Tying shoe laces as a below elbow amputee is very tempting and seems to be easy to accomplish but still: it does not fall into your lap for free.
The double overhand knot allows to be locked by simple reverse pull and friction.
Pulling strings coming out of a double overhand knot in one direction will pull the knot close - reversing pull direction will lock knot by simple friction if strings are somewhat rough (most shoe laces are).

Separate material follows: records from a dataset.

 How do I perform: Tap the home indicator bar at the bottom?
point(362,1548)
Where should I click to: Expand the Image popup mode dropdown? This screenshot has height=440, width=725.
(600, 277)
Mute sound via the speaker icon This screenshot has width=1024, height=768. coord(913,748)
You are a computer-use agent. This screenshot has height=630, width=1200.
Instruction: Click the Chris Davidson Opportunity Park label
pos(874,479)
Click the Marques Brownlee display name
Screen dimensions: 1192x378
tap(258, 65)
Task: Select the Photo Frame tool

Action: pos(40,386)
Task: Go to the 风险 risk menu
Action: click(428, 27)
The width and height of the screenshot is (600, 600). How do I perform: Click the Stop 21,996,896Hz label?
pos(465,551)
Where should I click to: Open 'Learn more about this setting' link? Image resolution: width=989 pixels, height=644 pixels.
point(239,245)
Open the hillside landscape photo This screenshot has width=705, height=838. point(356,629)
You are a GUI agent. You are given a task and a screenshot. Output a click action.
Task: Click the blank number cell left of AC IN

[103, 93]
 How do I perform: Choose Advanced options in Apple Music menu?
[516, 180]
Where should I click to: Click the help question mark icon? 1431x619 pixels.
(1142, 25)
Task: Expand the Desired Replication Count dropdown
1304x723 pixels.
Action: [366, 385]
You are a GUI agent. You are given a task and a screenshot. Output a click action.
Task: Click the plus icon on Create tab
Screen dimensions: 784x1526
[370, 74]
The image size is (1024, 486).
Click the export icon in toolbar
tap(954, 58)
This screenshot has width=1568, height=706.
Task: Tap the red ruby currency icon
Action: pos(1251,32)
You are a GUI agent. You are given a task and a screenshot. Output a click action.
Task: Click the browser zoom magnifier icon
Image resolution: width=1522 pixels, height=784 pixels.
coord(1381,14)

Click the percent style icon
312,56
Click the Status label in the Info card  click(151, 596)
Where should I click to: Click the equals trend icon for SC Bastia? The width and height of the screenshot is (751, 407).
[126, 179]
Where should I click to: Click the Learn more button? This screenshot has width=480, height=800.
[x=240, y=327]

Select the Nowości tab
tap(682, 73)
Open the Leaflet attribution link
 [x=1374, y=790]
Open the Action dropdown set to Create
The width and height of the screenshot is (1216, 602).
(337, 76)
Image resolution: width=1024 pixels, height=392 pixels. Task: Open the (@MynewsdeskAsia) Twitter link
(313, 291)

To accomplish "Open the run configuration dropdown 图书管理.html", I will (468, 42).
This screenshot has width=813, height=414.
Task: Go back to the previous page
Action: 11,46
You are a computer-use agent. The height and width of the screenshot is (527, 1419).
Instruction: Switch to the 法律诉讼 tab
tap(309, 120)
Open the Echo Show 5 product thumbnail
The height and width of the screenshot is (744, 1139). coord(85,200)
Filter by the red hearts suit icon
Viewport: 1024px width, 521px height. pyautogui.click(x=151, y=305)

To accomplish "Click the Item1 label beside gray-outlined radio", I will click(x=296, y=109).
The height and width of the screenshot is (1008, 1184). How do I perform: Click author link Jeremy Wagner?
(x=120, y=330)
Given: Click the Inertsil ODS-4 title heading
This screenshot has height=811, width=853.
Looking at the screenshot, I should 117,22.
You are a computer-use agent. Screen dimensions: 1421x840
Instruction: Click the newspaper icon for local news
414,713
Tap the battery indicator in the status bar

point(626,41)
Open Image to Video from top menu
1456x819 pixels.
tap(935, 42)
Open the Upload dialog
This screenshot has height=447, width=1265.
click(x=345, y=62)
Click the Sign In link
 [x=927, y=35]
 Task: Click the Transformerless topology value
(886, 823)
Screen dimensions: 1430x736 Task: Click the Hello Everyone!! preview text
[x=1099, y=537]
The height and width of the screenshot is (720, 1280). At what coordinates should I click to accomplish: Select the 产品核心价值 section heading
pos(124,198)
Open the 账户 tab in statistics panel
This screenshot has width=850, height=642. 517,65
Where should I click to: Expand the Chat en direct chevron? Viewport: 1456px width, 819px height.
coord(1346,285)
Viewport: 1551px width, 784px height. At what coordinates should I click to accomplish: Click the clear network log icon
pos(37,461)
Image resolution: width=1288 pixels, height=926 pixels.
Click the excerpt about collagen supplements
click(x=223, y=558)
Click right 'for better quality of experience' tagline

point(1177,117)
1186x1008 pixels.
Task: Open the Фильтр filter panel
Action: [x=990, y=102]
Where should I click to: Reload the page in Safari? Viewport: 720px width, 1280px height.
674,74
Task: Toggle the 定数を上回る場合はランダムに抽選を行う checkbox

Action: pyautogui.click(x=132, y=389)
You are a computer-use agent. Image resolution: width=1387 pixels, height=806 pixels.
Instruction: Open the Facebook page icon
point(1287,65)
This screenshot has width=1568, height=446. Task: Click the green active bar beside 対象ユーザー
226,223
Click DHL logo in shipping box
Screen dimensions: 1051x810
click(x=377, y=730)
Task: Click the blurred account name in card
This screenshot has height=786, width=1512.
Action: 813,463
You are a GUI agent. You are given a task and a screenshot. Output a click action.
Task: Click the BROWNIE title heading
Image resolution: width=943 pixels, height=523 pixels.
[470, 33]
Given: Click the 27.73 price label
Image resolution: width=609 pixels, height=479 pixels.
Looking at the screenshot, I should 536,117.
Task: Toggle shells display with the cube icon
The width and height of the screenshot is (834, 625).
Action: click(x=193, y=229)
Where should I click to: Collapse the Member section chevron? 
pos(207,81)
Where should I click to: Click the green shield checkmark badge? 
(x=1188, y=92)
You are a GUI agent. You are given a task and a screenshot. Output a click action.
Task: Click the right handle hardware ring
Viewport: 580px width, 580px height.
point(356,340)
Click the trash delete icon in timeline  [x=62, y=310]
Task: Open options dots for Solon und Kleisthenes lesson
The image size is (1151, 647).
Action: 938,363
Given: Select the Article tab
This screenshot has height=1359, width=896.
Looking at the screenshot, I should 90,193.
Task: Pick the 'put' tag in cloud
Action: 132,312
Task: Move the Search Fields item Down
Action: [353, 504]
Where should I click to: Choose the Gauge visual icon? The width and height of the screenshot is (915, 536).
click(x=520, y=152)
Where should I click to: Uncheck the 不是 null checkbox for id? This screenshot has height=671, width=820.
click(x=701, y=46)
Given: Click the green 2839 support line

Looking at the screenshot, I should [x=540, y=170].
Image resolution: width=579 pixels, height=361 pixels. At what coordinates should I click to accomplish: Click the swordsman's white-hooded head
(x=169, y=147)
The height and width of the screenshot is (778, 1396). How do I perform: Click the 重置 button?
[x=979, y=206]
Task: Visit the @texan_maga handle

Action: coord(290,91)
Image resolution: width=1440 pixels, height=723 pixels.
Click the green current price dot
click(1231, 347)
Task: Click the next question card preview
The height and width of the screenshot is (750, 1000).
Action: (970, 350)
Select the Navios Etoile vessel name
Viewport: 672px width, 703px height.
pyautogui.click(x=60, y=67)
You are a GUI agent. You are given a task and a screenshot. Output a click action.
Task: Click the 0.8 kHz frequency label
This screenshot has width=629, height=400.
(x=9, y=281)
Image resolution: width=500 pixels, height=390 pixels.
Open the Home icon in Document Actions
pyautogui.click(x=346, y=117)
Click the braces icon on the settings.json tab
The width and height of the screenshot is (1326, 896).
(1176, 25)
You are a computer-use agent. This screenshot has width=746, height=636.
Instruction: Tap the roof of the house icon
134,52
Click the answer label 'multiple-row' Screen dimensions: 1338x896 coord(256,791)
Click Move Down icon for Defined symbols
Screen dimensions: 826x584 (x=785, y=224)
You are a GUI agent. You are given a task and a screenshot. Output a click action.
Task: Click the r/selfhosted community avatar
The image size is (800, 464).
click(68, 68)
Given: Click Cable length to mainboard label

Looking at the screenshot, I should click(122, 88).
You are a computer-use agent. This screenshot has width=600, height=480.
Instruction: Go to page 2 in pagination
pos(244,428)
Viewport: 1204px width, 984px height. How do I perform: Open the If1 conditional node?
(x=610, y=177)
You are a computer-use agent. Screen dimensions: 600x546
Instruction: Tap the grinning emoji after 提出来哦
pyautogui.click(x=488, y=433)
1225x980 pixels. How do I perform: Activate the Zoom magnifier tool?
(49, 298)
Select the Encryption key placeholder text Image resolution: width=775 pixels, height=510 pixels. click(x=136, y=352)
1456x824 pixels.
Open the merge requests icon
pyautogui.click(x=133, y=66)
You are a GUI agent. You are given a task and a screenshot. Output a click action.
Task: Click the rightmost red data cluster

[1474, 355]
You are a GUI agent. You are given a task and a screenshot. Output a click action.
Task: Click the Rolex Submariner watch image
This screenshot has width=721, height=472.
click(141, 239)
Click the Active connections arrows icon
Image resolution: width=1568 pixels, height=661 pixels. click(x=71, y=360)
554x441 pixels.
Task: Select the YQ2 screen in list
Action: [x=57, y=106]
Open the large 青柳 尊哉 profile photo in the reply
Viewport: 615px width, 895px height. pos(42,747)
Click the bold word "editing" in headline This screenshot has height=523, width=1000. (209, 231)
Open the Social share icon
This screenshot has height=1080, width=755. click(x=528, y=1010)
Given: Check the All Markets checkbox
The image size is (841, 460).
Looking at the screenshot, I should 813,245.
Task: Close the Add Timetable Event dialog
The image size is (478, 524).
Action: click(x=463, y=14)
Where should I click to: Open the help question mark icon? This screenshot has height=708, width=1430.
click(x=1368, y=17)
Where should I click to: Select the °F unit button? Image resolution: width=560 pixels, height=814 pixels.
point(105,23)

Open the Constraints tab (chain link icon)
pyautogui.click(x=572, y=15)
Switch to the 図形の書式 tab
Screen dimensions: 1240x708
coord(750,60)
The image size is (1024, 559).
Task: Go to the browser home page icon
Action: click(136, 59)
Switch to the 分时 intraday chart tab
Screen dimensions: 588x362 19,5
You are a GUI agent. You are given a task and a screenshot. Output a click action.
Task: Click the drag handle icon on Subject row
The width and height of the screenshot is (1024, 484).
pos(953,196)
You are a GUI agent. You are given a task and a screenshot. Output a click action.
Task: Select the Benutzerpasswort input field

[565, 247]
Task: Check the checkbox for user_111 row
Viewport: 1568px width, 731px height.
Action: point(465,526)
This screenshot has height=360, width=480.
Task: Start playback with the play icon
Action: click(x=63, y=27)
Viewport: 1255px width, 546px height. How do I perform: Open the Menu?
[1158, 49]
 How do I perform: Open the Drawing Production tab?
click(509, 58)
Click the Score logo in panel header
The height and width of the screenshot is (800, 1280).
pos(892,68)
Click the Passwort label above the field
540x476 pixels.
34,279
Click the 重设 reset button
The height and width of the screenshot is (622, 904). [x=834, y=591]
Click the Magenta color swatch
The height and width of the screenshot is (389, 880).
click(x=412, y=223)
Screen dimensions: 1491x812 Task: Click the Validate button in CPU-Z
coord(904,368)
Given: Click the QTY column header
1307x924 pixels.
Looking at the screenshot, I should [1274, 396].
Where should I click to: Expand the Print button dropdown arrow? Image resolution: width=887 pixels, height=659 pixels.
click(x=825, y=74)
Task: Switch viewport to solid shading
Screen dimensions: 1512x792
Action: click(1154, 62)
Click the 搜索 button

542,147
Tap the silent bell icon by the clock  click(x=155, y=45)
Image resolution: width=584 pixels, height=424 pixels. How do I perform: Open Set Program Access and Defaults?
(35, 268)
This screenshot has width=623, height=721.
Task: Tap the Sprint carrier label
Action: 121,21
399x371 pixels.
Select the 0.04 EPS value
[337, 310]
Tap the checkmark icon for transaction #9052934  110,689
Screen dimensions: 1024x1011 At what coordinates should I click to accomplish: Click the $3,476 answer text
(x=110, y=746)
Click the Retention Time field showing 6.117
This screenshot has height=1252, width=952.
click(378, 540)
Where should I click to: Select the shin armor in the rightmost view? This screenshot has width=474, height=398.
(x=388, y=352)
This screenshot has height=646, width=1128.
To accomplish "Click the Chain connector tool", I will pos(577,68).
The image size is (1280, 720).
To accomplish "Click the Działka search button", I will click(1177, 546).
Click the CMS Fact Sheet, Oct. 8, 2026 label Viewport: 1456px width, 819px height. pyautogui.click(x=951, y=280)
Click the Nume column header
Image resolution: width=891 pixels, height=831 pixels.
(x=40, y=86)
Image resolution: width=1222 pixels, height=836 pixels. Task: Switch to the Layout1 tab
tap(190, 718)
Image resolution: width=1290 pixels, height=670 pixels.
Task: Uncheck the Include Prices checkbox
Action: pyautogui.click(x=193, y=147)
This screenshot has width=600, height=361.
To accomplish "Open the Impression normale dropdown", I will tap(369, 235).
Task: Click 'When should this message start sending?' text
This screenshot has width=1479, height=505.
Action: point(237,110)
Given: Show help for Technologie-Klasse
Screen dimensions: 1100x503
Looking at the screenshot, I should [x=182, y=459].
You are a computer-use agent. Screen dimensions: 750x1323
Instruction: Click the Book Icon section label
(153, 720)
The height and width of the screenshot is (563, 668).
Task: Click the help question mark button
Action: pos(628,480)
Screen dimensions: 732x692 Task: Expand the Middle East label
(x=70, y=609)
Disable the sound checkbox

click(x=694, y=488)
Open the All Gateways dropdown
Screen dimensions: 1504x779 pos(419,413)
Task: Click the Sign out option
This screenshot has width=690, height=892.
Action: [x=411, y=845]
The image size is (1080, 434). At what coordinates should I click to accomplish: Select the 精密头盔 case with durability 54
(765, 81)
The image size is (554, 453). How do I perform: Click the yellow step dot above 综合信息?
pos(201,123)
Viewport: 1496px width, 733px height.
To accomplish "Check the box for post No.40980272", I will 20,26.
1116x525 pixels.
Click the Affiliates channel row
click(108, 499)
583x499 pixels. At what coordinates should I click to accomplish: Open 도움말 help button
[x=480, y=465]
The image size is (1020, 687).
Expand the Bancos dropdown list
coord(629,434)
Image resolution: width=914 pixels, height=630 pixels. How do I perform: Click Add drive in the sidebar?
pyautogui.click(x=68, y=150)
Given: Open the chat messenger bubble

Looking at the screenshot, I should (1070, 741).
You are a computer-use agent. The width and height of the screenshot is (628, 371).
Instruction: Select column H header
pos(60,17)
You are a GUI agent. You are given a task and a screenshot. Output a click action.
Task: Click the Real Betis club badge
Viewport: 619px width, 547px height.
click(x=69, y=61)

00:00 to 00:07 - start with a regular overhand knot;
00:09 to 00:12 - with string end, go around once more to accomplish the double overhand knot;
00:12 to 00:19 - using elbow and sound hand, I give *full* strength to pull the knot close by pulling string ends in the direction they come out of the knot:
00:19 to 00:21 - with gentle force, I now jam the knot by pulling string ends into opposite directions, thus friction-locking the knot to preserve the tension.
I now can take my time with this as the tension is locked by the first knot.
00:00 to 00:06 - I try to place the loop of string end 1 on top of string end 2
00:06 to 00:07 - I move string end 2 around
00:07 to 00:18 - I do the second loop with string end 2
00:18 to 00:21 - pull loop of string end 2 closer / faster, instead of using hand I fix one loop against leg/shoe using the stump
00:21 to 00:27 - pull loop of string end 1 closer / faster, instead of using hand I fix one loop against leg/shoe using the stump
00:27 to 00:30 - pull loop of string end 2 closer / faster, instead of using hand I fix one loop against leg/shoe using the stump
Remark: since my handicap is to build up tension, I solve this in the first step by friction-locking a double overhand knot. After this, I usually secure the knot / string ends additionally, either by tucking them in, or by putting a simple overhand knot around the loops.
Maybe you find a technically superior loop technique than mine, such as this:
I like this technique a lot - but quite honestly, I do have time to tie my shoes. What I don't want is the laces to come open.
The beauty of this is the simplicity, the ease of opening it back up and the elegance of using knot knowledge over actual manual dexterity. I never thought some of my almost 800 days of militia army training would come in *that* "handy" but we sure did raise some tents.
In the meantime, I found a lock system that looks OK and works very well (Lock Laces).